Promenade sur les pas de Laporte Blairsy

Promenade proposée par J-L Ducassé

 

Il y a deux statues dans notre quartier, œuvres d’un même sculpteur Léo Laporte-Blairsy. Né le 5 avril 1865 à Toulouse, il a été l’élève à l’école nationale supérieure des beaux-arts de Paris de deux autres toulousains célèbres Alexandre Falguière et Antonin Mercié. D’emblée, il est curieux de constater que la rue qui relie physiquement les deux œuvres est la rue Alexandre Falguière : hasard ou volonté délibérée ?

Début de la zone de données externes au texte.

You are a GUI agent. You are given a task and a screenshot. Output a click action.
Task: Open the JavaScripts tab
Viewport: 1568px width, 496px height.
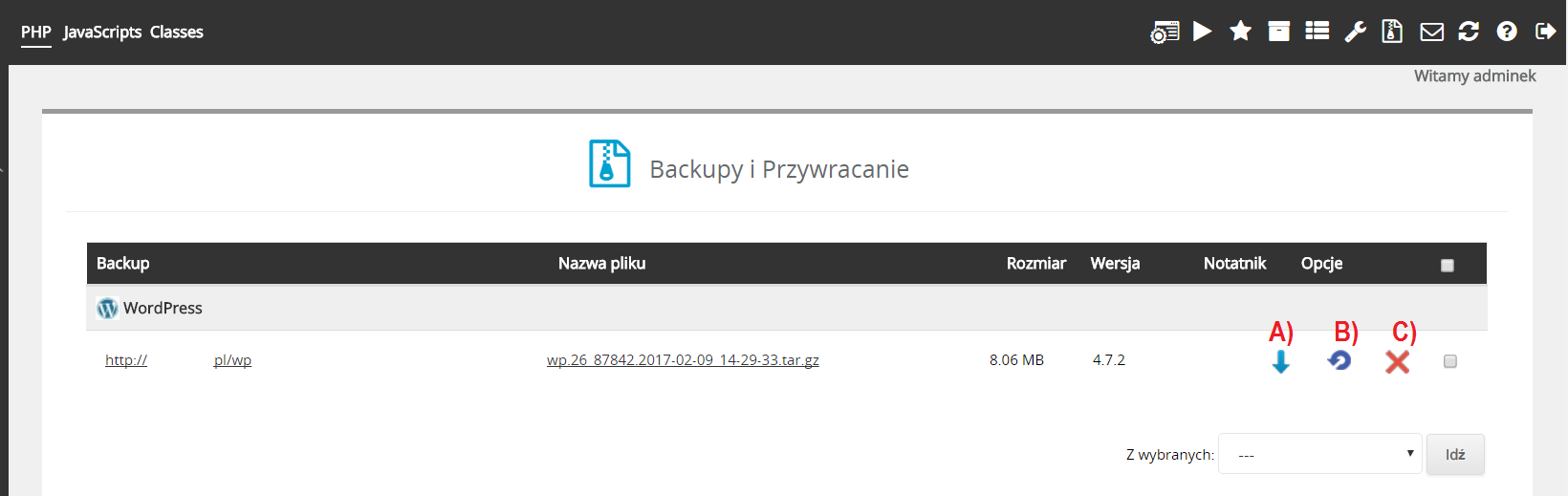(102, 32)
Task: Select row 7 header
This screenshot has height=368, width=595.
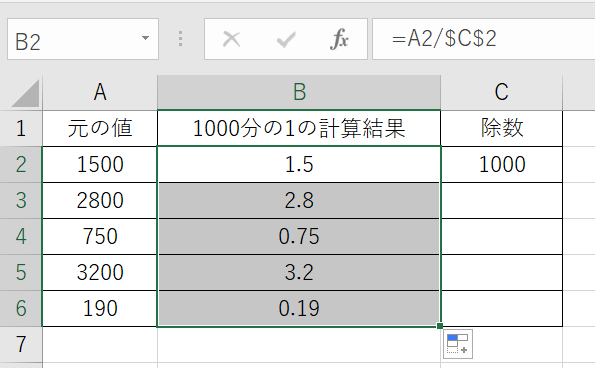Action: [21, 344]
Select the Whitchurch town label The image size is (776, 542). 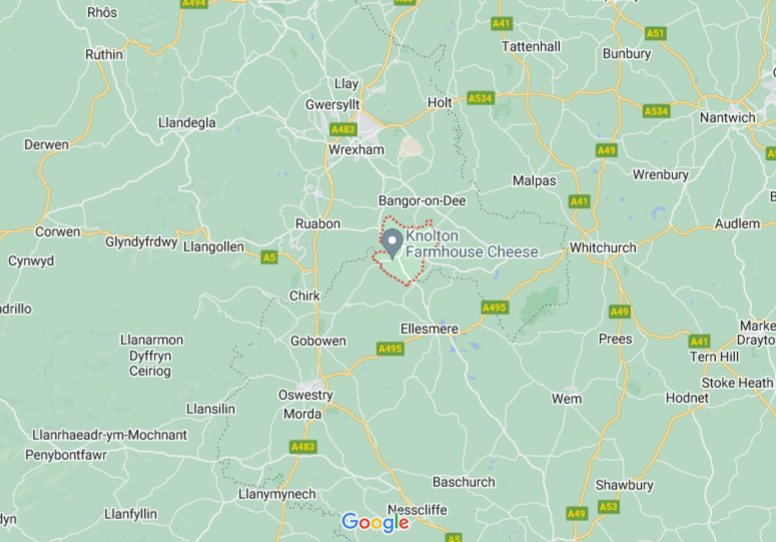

Laporte-Blairsy est considéré comme un sculpteur et médailleur rattaché au mouvement de l’Art Nouveau. Il a été, entre autres, sociétaire du Salon des artistes français à partir de 1897 ; il y reçoit une médaille de troisième classe (1894), une de deuxième classe (1898) et une de première classe (1914). Une belle progression … À noter que déjà à l’exposition universelle de 1900, il obtient une médaille d’argent.

 

Avant de détailler les deux statues, et si vos pas vous guident plus loin que le kilomètre parfois réglementaire en période de confinement, sachez qu’il existe au parc Michelet du faubourg Bonnefoy la statue « Le Faubourg Matabiau » qui date de 1900 et qui lui avait été commandée par la ville de Toulouse pour l’aménagement … de la place du Capitole. Au jardin du Grand Rond vous pourrez voir « Le Réveil de Morphée » dont le double en plâtre se trouve au musée des Augustins (1894). Et, enfin, un peu plus loin, sur la façade de l’École des Beaux-Arts, vous découvrirez un haut-relief en pierre représentant « La Sculpture » qui date de 1896.

 

Inauguration 3 mai 1913
Inauguration 3 mai 1913

Dans l’ordre chronologique, la première œuvre est la statue de la Poésie Romane, place de la Concorde. Cette statue porte ce nom et non celui de Clémence Isaure car selon le numéro 80 de La Gazette des Chalets publié à l’hiver 2014 et à la page 8 « en 1913, beaucoup d’officiels avaient été alors choqués par l’esthétique « décadente » de cette fontaine et lui avaient refusé le nom de Clémence Isaure proposé par Laporte Blairsy ».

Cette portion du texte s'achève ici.